▸ DESCRIPTION OF THE TASK
Reproduce the lines below verbatim, omitting the pictures.

◇ ◇ ◇ ◇ ◇

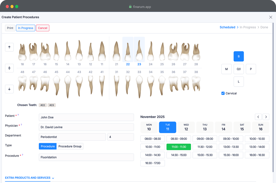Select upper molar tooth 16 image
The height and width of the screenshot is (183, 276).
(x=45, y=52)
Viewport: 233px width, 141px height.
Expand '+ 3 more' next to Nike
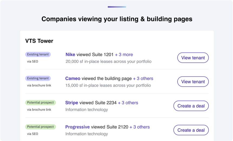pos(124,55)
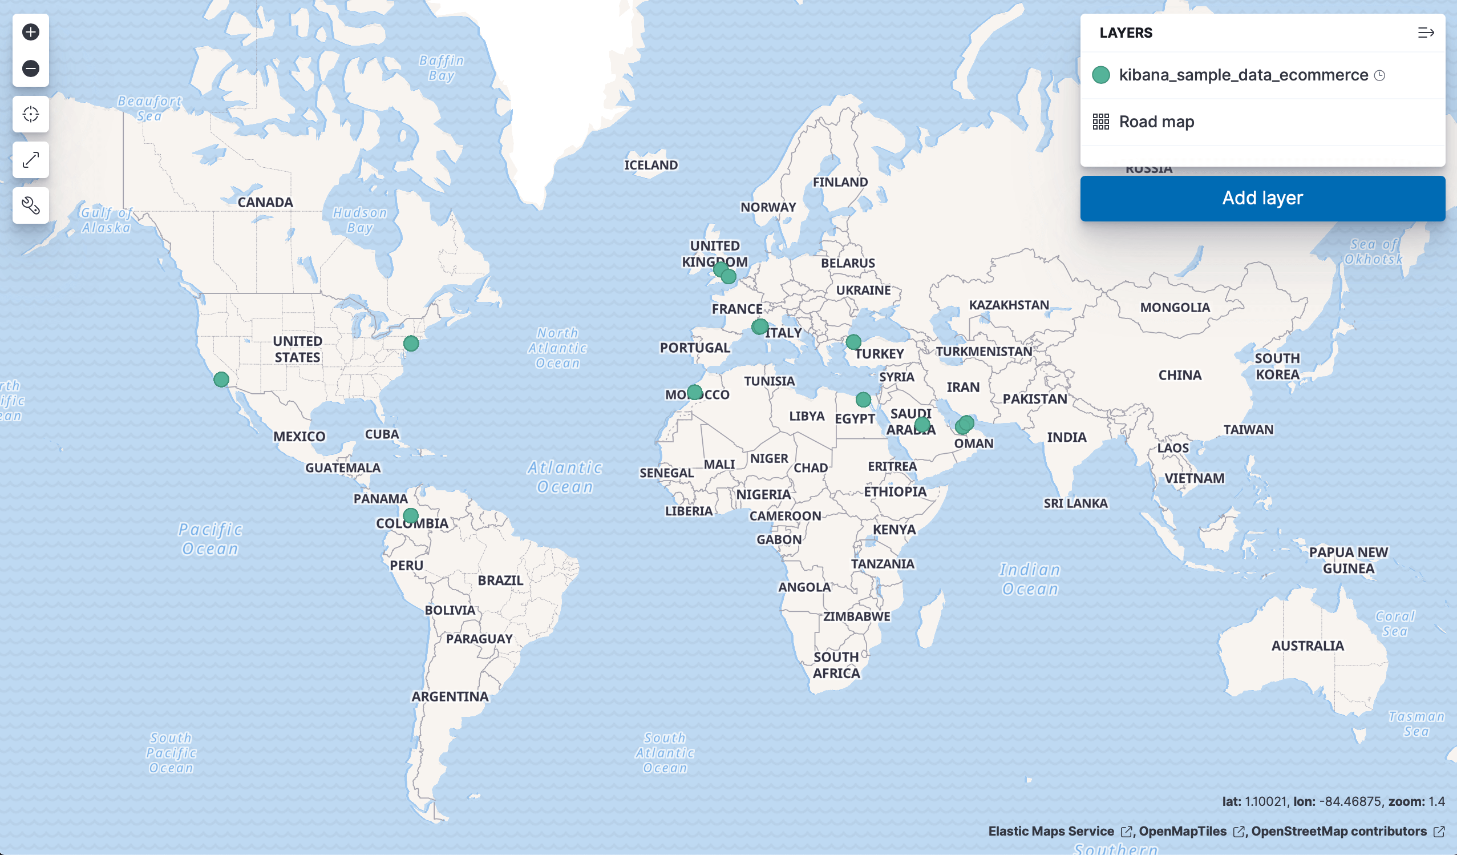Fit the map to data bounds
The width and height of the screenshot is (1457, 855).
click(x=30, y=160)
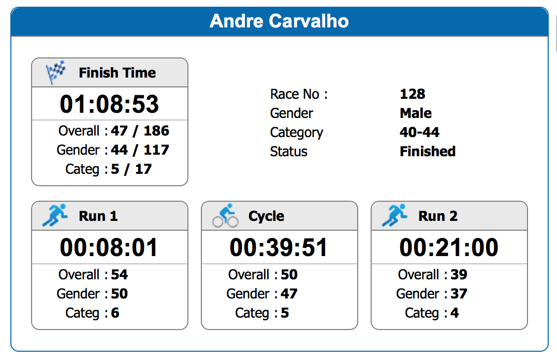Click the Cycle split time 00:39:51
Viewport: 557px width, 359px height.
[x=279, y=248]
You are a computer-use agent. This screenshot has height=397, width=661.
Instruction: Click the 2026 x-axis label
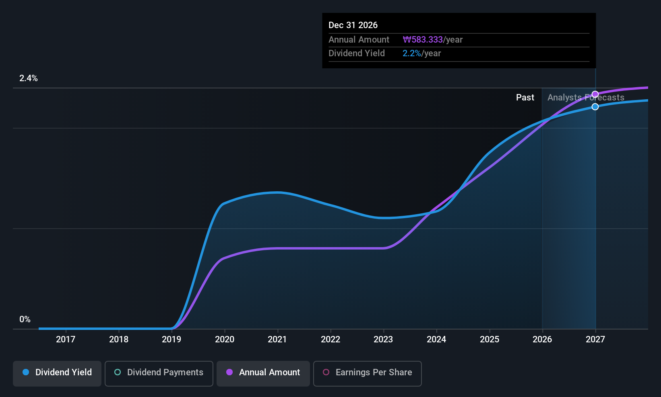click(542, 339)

◇ ◇ ◇ ◇ ◇

▸ RESULT OF THIS EXERCISE
Select upper molar tooth 16 image
The height and width of the screenshot is (183, 276).
(x=45, y=52)
Viewport: 233px width, 141px height.
Expand '+ 3 more' next to Nike
pos(124,55)
Fit the map to data bounds
The width and height of the screenshot is (1457, 855).
click(x=30, y=160)
Click the Cycle split time 00:39:51
Viewport: 557px width, 359px height.
[x=279, y=248]
You are a computer-use agent. This screenshot has height=397, width=661.
Instruction: Click the 2026 x-axis label
click(542, 339)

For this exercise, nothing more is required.